Me gusta preguntarles cómo le hicieron, qué camino siguieron. Y al ver la chispa de orgullo en sus ojos, me acomodo y los escucho con toda la atención del mundo. He oído mil respuestas distintas, cada cual con su estilo, pero al final todas coinciden en lo mismo: el amor. Esa es la base de todo.
He comprobado también que el éxito nunca se da por obra de uno solo. Siempre hay trabajo en pareja. Cuando padre y madre caminan juntos, el hijo encuentra rumbo. Si uno jala para un lado y el otro para otro, lo que sale es un muchacho confundido, bronco, sin dirección. Como dice la lógica charra: el caballo se encabrita cuando no siente la rienda pareja.
Después de tantas charlas con mis amigos, estoy convencido de algo:
-De niños, se les instruye.
-De jóvenes, se les dirige.
-De adultos, se les aconseja.
Con los años he descubierto un detalle que nunca falla. Cuando miro a los ojos de los hijos de mis amigos, siempre encuentro ese brillo especial que distingue a los buenos muchachos. Es el brillo del respeto.

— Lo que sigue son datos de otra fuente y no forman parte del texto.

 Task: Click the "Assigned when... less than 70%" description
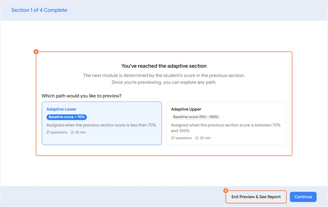pos(101,125)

Pónganse a pensar en eso: el respeto se refleja en la mirada. No necesita palabras. El buen hijo respeta a sus padres, a sus hermanos, a su pareja, a los mayores y a sus amigos. Ese brillo es un sello que no se pierde y que solo lo llevan los que aprendieron a ser personas de bien.
Por eso disfruto tanto platicar con mis amigos de sus hijos. Porque cuando hablan de ellos con honestidad, el orgullo se les desborda. Y yo, al escucharlos, siento que algo de esa alegría también me pertenece.